START EXCERPT PROVIDED

As our window of opportunity to act is rapidly closing, an ever-increasing stream of warnings is adding urgency to calls for climate action. Year after year we have set new high-temperature records and we are rapidly approaching the upper threshold temperature limit laid out in the Paris Agreement. Repeated warnings have called us to recognize that we are on the cusp of the end of civilization. New reports confirm that humanity is in the process of destroying civilization. One such state of the planet report is titled, “Our future in the Anthropocene biosphere“.The report says that in just over half a century humans have altered 3.8 billion years of evolution. The report predicts that in the next half-century, as much as one-third of humanity will be forced to live in extreme climatic conditions.
Just Days before U.S. President Joe Biden’s Earth Day virtual climate summit, the U.N. Secretary-General issued a dire warning. Citing global warming, extreme weather, wildfires, and the COVID-19 pandemic, António Guterres said we are “on the verge of the abyss”. Guterres made the remarks at a press conference to announce the release of the World Meteorological Organization’s (WMO) “State of the Global Climate” report. We are “dangerously close” to surpassing the upper threshold temperature limit the report states and adds that we risk triggering feedback loops. The researchers conclude that we are already seeing clear signs that climate change is shutting down the ocean’s capacity to absorb CO2. In addition to warming and rising seas, the report also warns that ocean acidification and deoxygenation are a threat to marine life.

END EXCERPT PROVIDED
START STUDY MATERIAL

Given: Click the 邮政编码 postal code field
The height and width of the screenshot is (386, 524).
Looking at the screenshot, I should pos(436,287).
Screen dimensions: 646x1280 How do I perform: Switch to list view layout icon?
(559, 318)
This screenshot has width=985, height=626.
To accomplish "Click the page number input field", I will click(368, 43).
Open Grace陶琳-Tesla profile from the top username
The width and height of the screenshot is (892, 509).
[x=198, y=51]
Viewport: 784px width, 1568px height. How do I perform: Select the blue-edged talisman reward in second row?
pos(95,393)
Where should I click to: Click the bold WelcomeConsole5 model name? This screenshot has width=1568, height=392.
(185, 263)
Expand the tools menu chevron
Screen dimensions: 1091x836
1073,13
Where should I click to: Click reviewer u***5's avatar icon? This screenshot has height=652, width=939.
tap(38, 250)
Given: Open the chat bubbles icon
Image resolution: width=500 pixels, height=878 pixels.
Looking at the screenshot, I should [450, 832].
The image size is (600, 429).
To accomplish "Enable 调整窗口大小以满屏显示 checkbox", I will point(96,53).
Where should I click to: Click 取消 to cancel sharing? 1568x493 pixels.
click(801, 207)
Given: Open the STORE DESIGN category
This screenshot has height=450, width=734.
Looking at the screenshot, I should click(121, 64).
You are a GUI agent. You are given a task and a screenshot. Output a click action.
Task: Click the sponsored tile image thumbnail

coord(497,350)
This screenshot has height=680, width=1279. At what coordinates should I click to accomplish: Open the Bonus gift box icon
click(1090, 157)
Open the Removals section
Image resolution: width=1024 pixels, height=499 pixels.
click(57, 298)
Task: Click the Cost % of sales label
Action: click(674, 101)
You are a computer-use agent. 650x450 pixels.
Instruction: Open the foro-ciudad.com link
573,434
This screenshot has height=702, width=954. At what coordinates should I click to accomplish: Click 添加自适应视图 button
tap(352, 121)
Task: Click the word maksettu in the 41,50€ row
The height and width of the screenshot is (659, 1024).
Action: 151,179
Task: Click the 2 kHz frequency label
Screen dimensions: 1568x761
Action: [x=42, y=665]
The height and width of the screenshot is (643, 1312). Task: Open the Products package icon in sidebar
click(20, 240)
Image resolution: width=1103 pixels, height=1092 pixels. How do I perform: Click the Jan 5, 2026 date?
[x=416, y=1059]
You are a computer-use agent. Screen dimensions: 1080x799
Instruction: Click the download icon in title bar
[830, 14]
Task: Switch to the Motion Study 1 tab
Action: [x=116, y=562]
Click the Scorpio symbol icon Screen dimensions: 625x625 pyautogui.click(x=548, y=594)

END STUDY MATERIAL

Reproduce the part of the climate warnings text that starts at "As our window" and ends at "extreme climatic conditions.". These items were taken from a different source.

TASK ANSWER >>
As our window of opportunity to act is rapidly closing, an ever-increasing stream of warnings is adding urgency to calls for climate action. Year after year we have set new high-temperature records and we are rapidly approaching the upper threshold temperature limit laid out in the Paris Agreement. Repeated warnings have called us to recognize that we are on the cusp of the end of civilization. New reports confirm that humanity is in the process of destroying civilization. One such state of the planet report is titled, “Our future in the Anthropocene biosphere“.The report says that in just over half a century humans have altered 3.8 billion years of evolution. The report predicts that in the next half-century, as much as one-third of humanity will be forced to live in extreme climatic conditions.